━━━━━ DOCUMENT SEGMENT

Writing design docs for data pipelines

Exploring the what, why, and how of design docs for data components — and why they matter.

Mahdi Karabiben
Towards Data Science

--

Photo by Mike Kononov on Unsplash

Over the past few years, adopting software engineering best practices has become a common theme within the data engineering space. From dbt’s software-engineering-inspired capabilities to the rise of data observability, data engineers are getting increasingly accustomed to the software engineer’s toolset and principles.

This shift had a major impact on how we design and build data pipelines. It made data pipelines more robust (since we moved away from hard-coded business logic and complex SQL queries to modular dbt models and macros) and drastically lowered the number of “Hey can you check this table?” Slack messages (via automated data quality monitoring and alerting).

These changes helped us move the industry in the right direction — but there are still areas in which we still have much to learn from our software engineering counterparts.

Based on recent data released by dbt Labs, around 20% of dbt projects have more than 1,000 models (and 5% have more than 5,000). These numbers highlight one fundamental problem in our data pipelines: we’re not intentional enough with how we design them. We stack layers upon layers of ad-hoc models and use-case-specific transformations and end up with ten models that represent the same logical entity “with subtle differences”.

In this article, we’ll discuss one artifact that can help us design (and build) robust foundations for our data platforms: design docs.

What are design docs?

In the software engineering world, two main documents are usually created during the design phase of a software component to help engineers collaborate and document decisions:

  • The design doc or Request For Comment (RFC) should contain all the relevant information related to the current state, why something needs to be done, and the possible designs/solutions. The content then evolves based on feedback and inputs from different people/teams until a consensus is reached.
  • The Architectural Decision Record (ADR) documents a specific decision. This document is more of a written snapshot containing the core factors that shaped a technical decision and the different aspects of the decision/design itself.

Companies usually have an internal template for both documents (or a variation of them) that different teams can leverage to standardize how technical decisions are made. Gergely Orosz wrote a great post on the topic with multiple examples, and I also recommend going through this public overview of the design doc process at Google.

Why do we need design docs for data pipelines?

One of the unintended consequences of the dbt-based approach to building data pipelines is that it made adding more nodes/models to the graph too easy. This made data engineering teams indulge in the cycle of building ad-hoc data pipelines: Instead of treating data pipelines as complex pieces of software, they are built without a proper design phase nor a governed big picture, resulting in this very common dbt lineage graph:

Sample dbt graph with an ad-hoc approach: increasing complexity and lack of a governed foundational layer (image by author)

The main problem with this approach is that nodes keep getting added to the graph without much oversight. This results in an endless spiral of complexity that leads to unnecessary costs and makes finding the right consumption table to use an impossible task.

━━━━━━━━━━
━━━━━ DATASET EXTRACT

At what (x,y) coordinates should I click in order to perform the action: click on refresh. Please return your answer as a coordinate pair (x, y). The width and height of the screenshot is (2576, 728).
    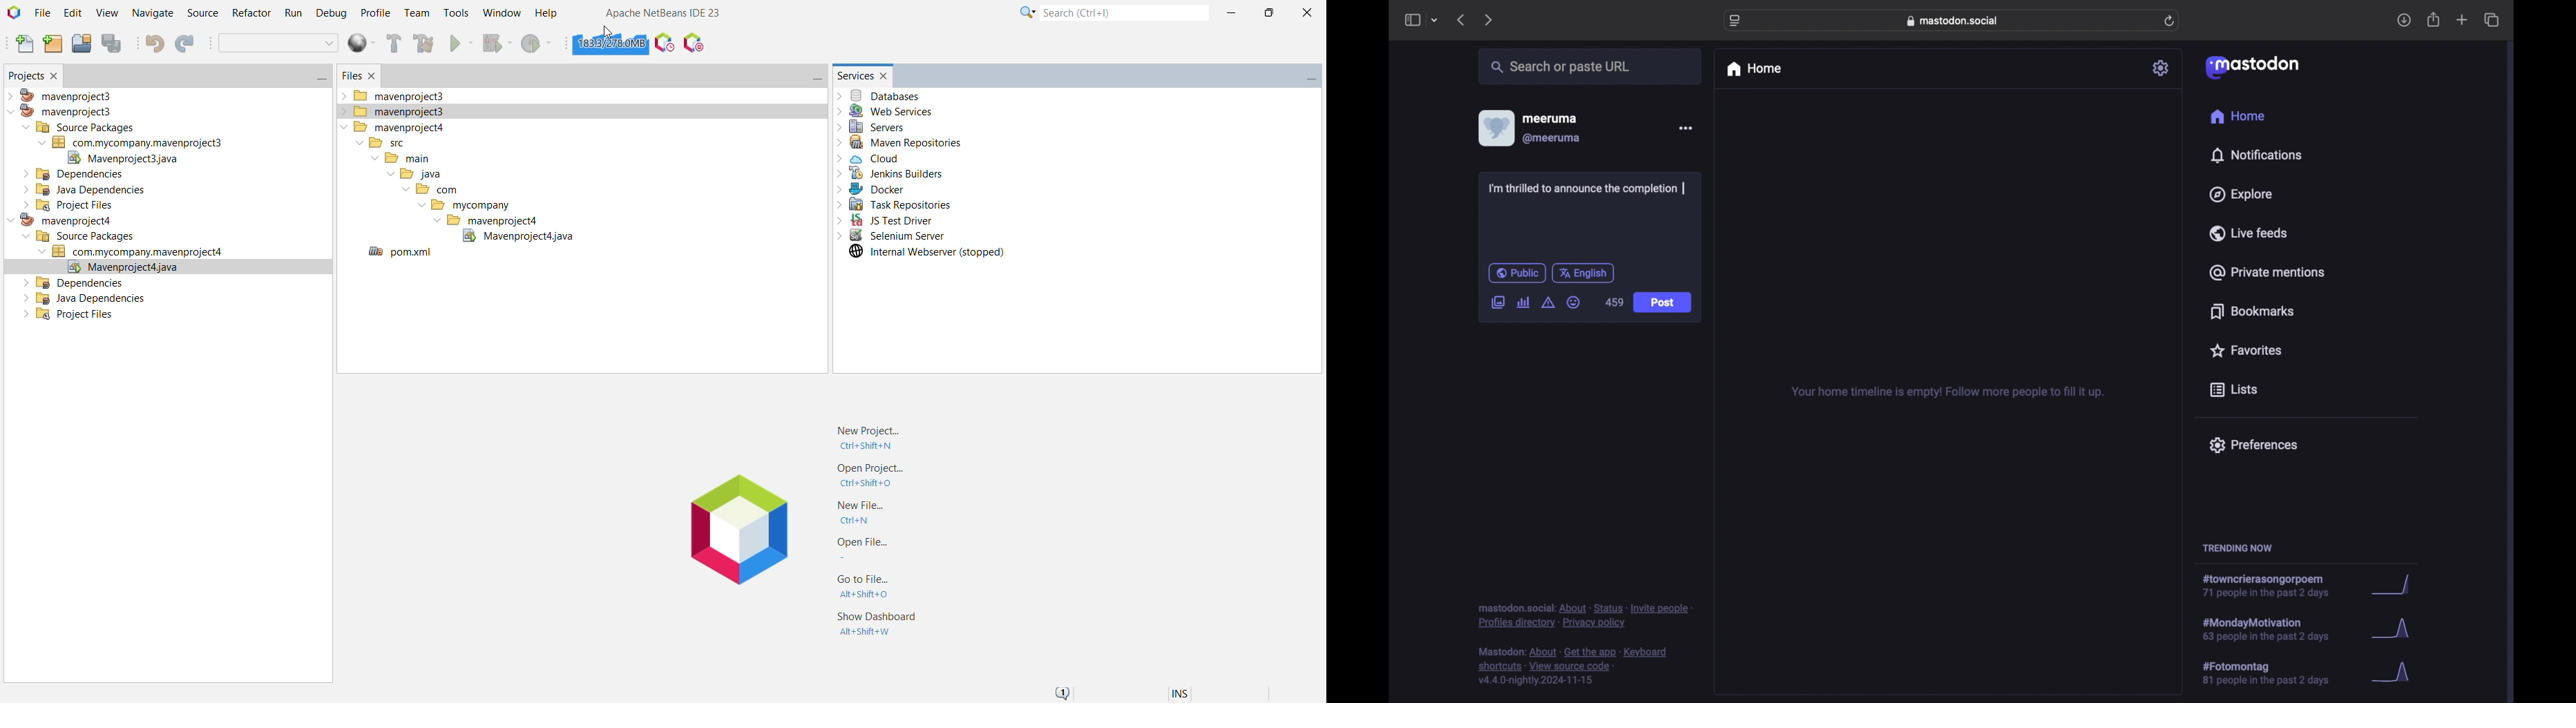
    Looking at the image, I should click on (2170, 21).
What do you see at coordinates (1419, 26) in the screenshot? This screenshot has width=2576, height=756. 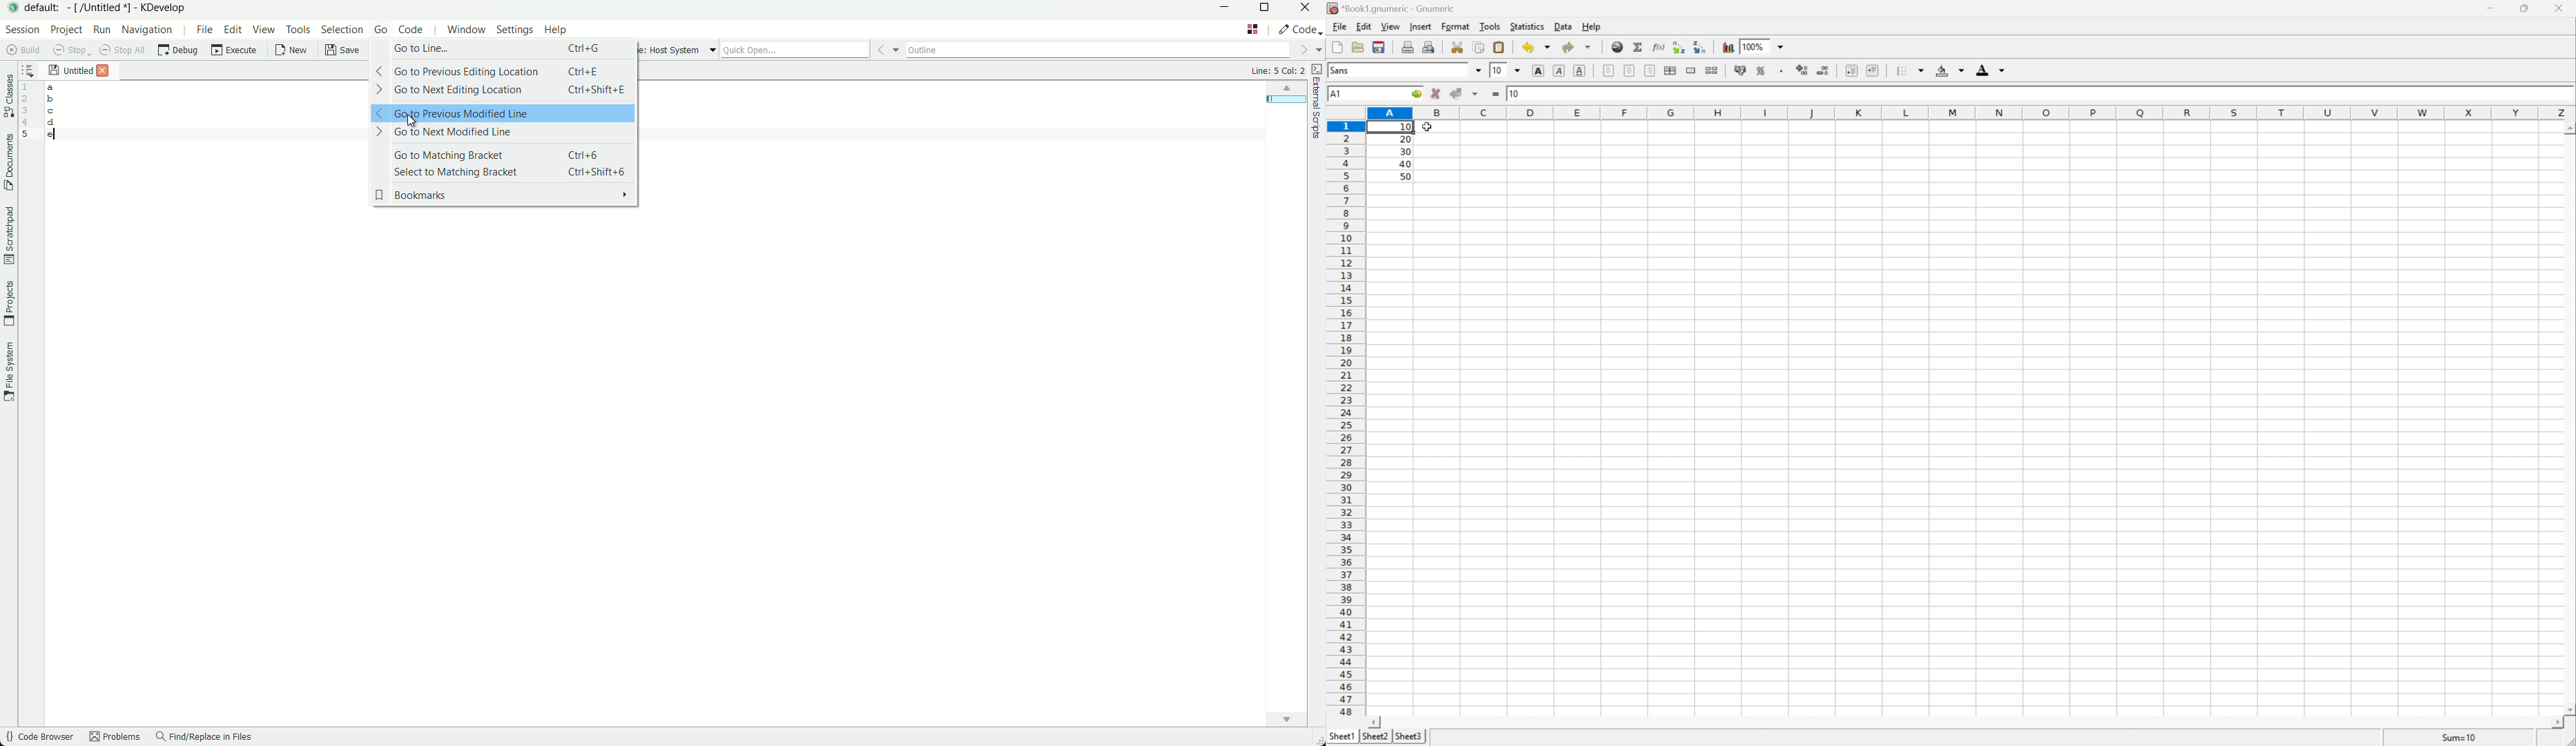 I see `Insert` at bounding box center [1419, 26].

━━━━━━━━━━

▶ **TASK GOAL**: Can you carry on the article about design docs for data pipelines from where it stops? The listing comes from a different source than the article on design docs for data pipelines.

▶ **RESULT FOR THIS EXERCISE**:
To combat this anti-pattern, my recommendation is to always treat data pipelines with the same rigor with which software engineering teams treat complex software components. This means that before writing dbt models, we should define (and agree on) some foundational blocks:

  • The scope of the pipeline/data assets
  • The changes to the global consumption layer
  • The characteristics of the assets that will be delivered
  • The design of the pipeline itself

As you can probably tell, my suggestion is to gather this information (and more) in a design doc and ensure that all concerned stakeholders are in agreement before you start the implementation.

Pipeline vs. Component

Before we start discussing the details of the design doc, it should be noted that the notion of scope, the overall design of the data platform, and how the data engineering team(s) is(are) organized will vary from one company to another (based on a multitude of factors). This means that the concepts introduced in this article should be adjusted based on your own data platform. For example, at Zendesk, we think about our data assets within data domains, so the scope of a design doc would be a given data domain (from its data sources to the foundational and highly-governed consumption layer).

This also applies to the definition of “data pipeline”; the term is used throughout this article since it’s a common logical component within the data engineering space, but a more accurate umbrella term would be “data component” (that can be a set of data products: pipelines, tables, or other artifacts).

What should my design doc look like?

Now that we’ve seen why design docs matter, the next question is how to adapt the concept to data pipelines (or, more accurately: data components) — so what are the main sections that should be present in your data component’s design doc?

1. Design metadata

The design doc represents a golden opportunity to capture all the relevant metadata for a given component. This metadata can include the following:

  • Ownership: The component should have different owners (technical, business, etc.) who are accountable for the design and implementation.
  • High-level description: It’s important to have a very brief description of the component, why we want (or preferably, need) to build it, and which business problems or use cases it’s solving. This allows potential contributors from different teams to have the necessary context before reading further.
  • Technical metadata: This will vary based on your platform, but it’s essential to include the start date (when will the data start being available?) and the proposed history backfill (what’s the oldest date that’ll be available?)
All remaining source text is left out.